As you are, I am fairly negative on the heuristic based on the
"non-blank" thing. We tried once with compaction-heuristics already
and it did not quite perform well. Let's not hardcode another one.
The patch will work as intended and as expected for 95% of the users out
there (javadoc, Doxygen, kerneldoc, etc. all have the comment
immediately preceding the function) and fixes a very real problem for me
(and I expect many others) _today_; for the remaining 5% (who put a
blank line between their comment and the start of the function) it will
revert back to the current behaviour, so there should be no regression
for them.
For the 0% who don't put even a single blank line between their
functions, it will probably not work as expected, but then again I have
never seen such a coding style in any language, so I am doubtful if this
is something that needs to be taken into account in the first place.

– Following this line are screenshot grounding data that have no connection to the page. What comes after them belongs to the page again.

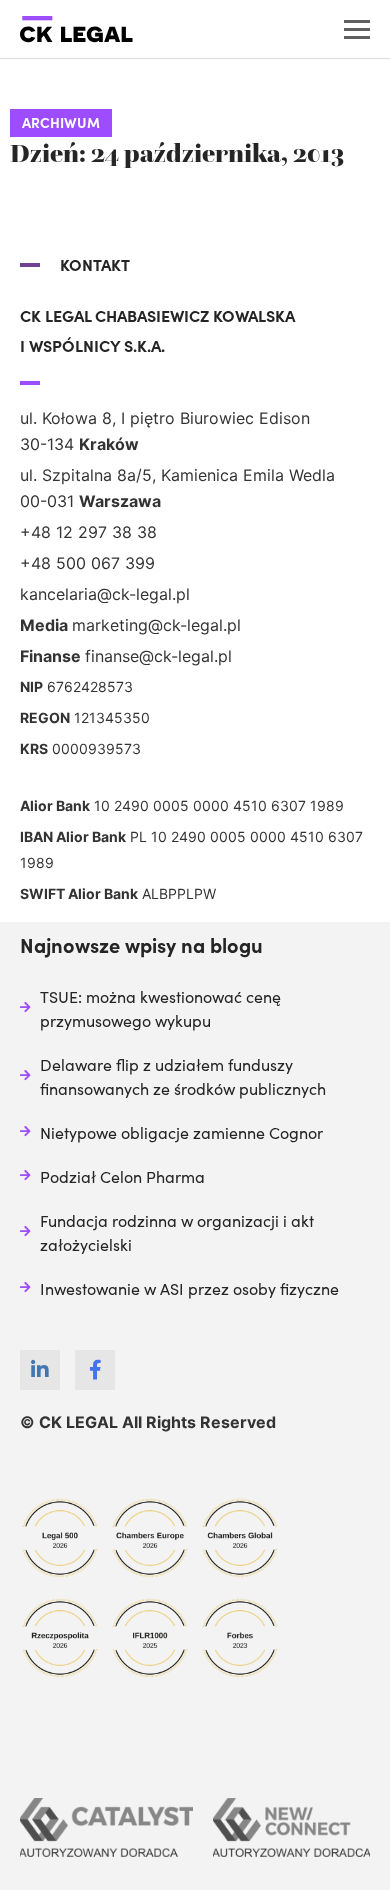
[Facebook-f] (95, 1370)
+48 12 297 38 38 (88, 532)
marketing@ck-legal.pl (156, 625)
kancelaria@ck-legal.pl (105, 594)
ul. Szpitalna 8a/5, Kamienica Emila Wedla (177, 475)
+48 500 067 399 (87, 563)
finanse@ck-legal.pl (158, 656)
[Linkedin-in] (40, 1370)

We can identify function lines with arbitrary precision (with a
xfuncname regex, if needed), but there is no accurate way to classify
lines as comments, or as the end of functions. Adding optional
regexes for single- and multi-line comments would help, at least for
C.
The funcline regexp is used for two related but different purposes.
It identifies a single line to be placed on @@ ... @@ line before a
diff hunk. This line however does not have to be at the beginning
of a function. It has to be the line that conveys the most
significant information (e.g. the name of the function).

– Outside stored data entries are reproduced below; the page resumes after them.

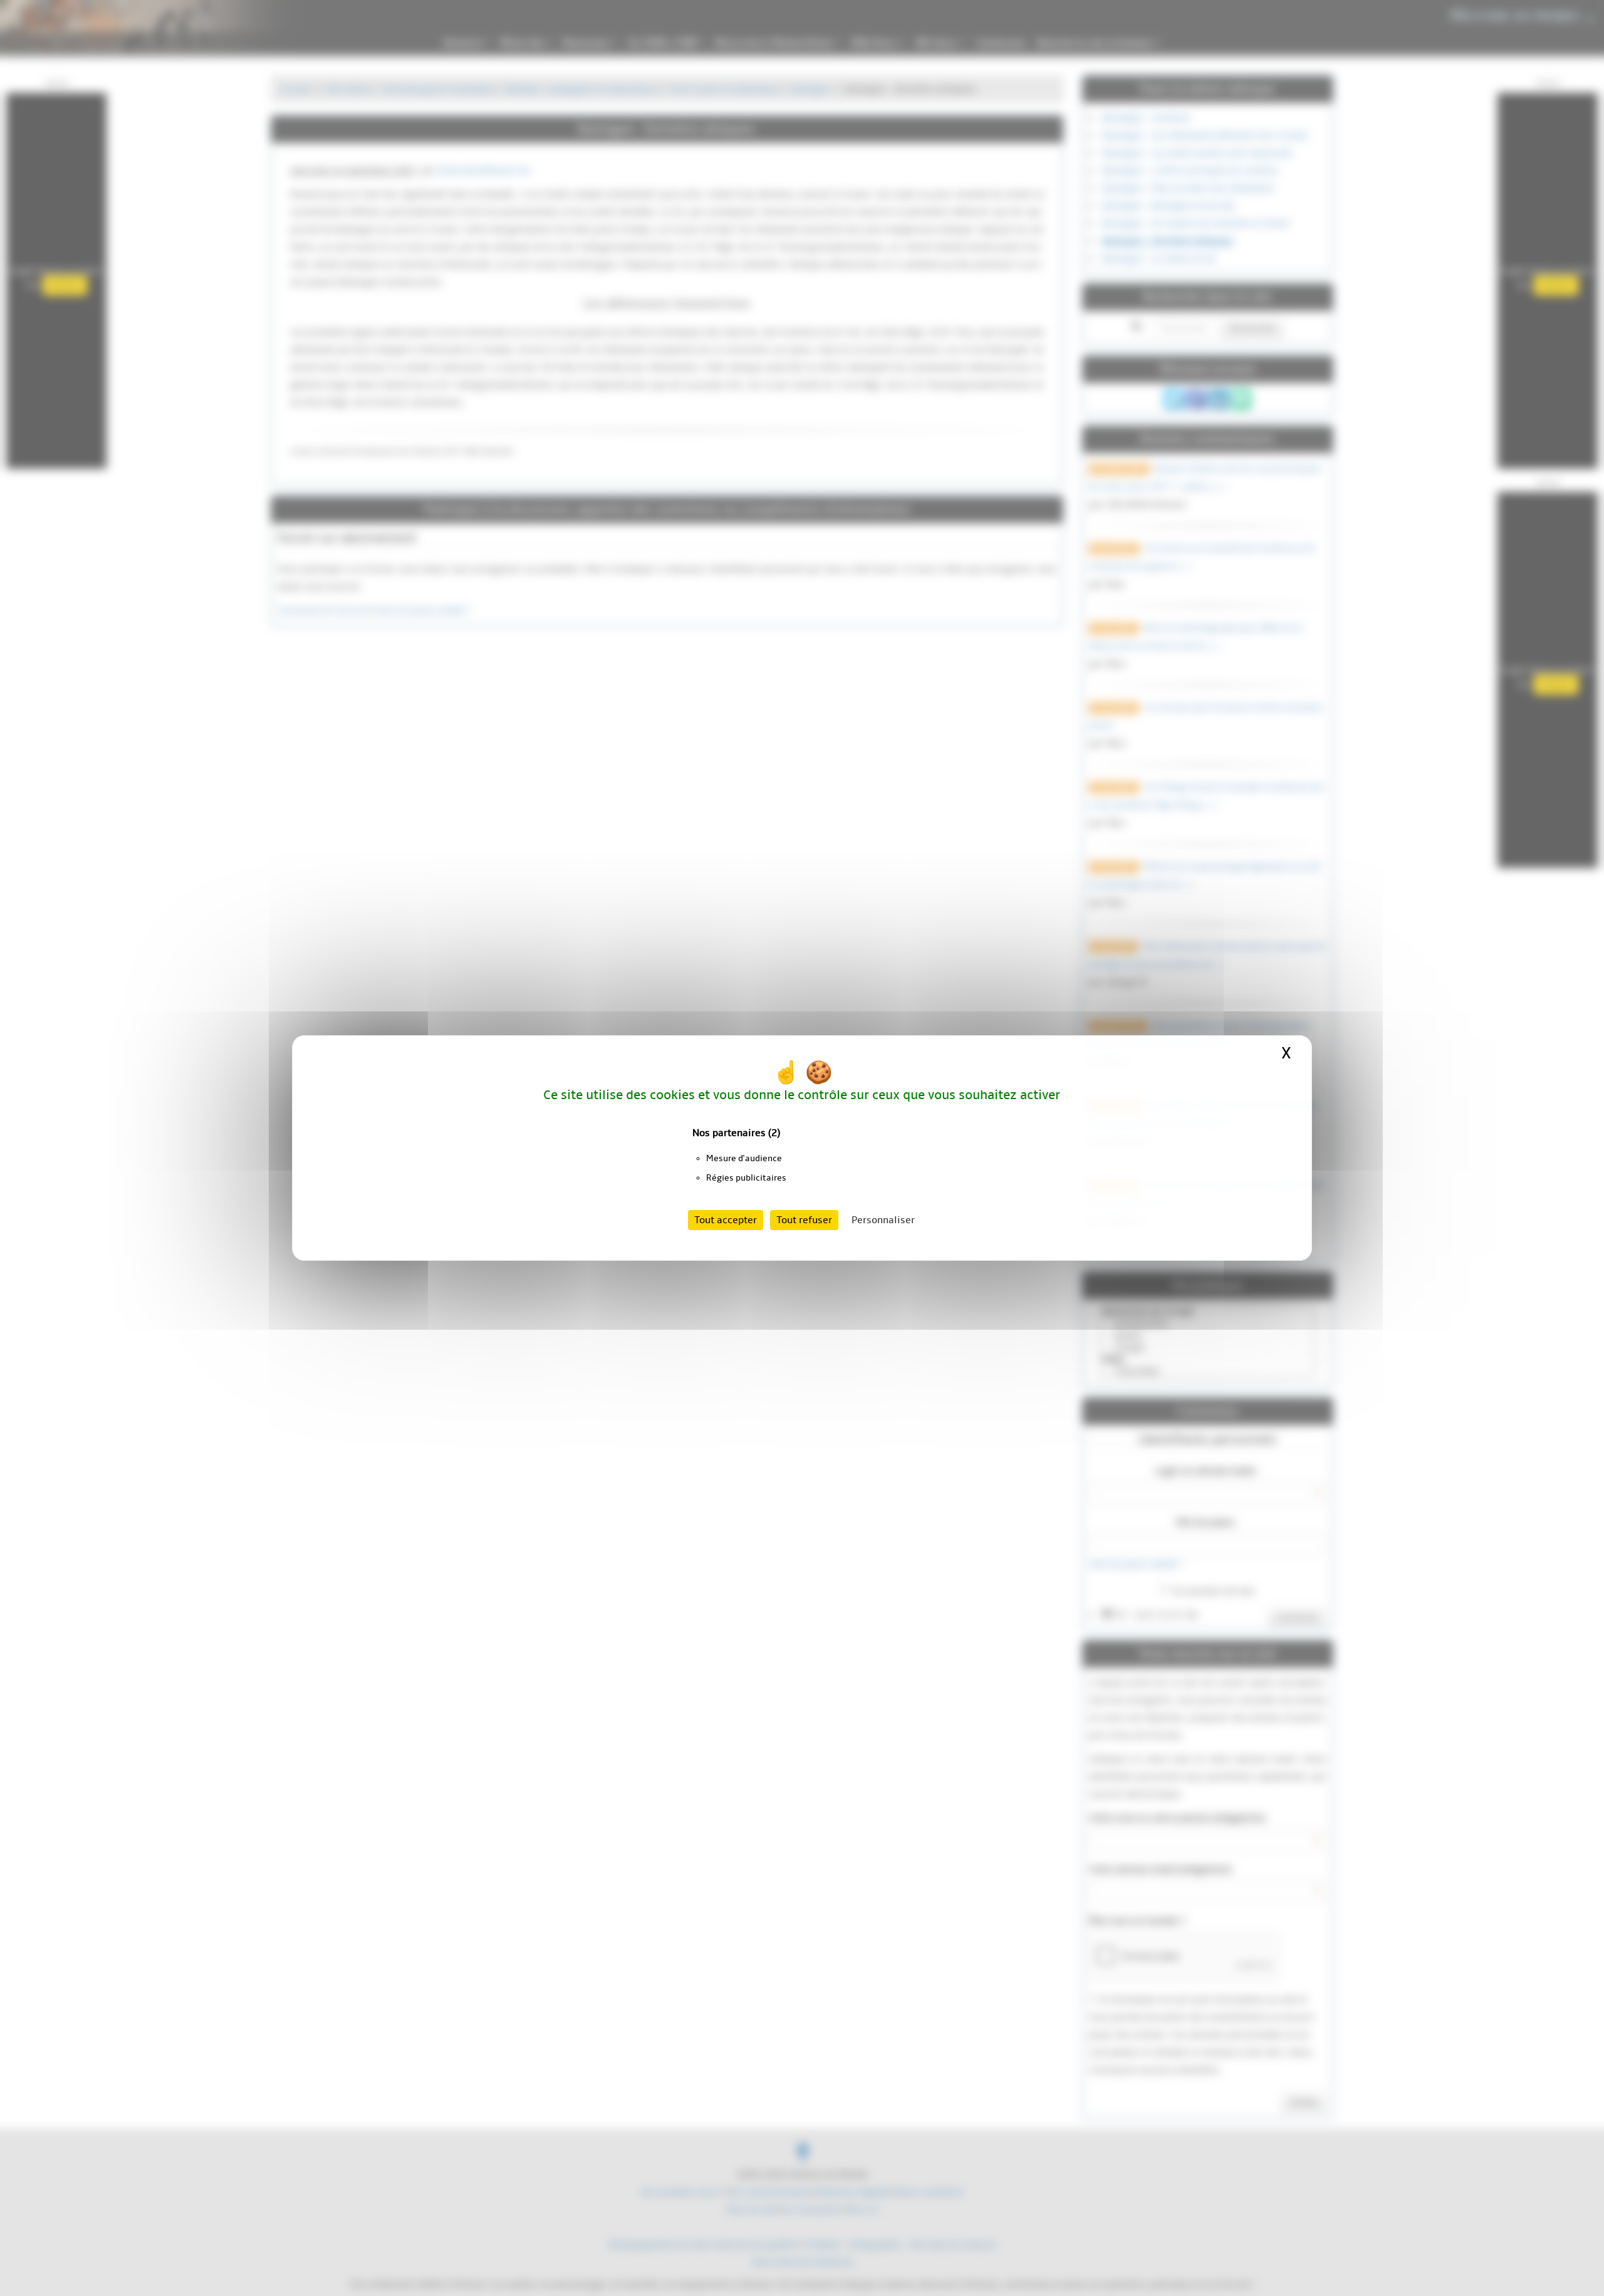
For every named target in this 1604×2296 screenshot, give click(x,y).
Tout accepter (725, 1220)
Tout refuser (804, 1220)
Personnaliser (883, 1220)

The way "diff -W" codepath used it as if it were always the very
first line of a function was bound to invite a patch like this, and
if we want to be extra elaborate, I agree that an extra mechanism to
say "the line the funcline regexp matches is not the beginning of a
function, but the beginning is a line that matches this other regexp
before that line" may help.
Do we really want to be that elaborate, though? I dunno.
Adding a regex instead of the simple "blank line" test doesn't seem very
difficult to do, but I am doubtful that it will make any difference in
practice. But that can be done incrementally as well by the people who
would actually need it (who I strongly suspect do not exist in the first
place).
I wonder if it would be sufficient to make -W take an optional
number, e.g. "git show -W4", to add extre context lines before the
funcline.
I don't like specifying a fixed number, that negates almost all the
reason for using -W in the first place; I would much prefer adding
a config variable to control the -W behaviour (or a new diff flag).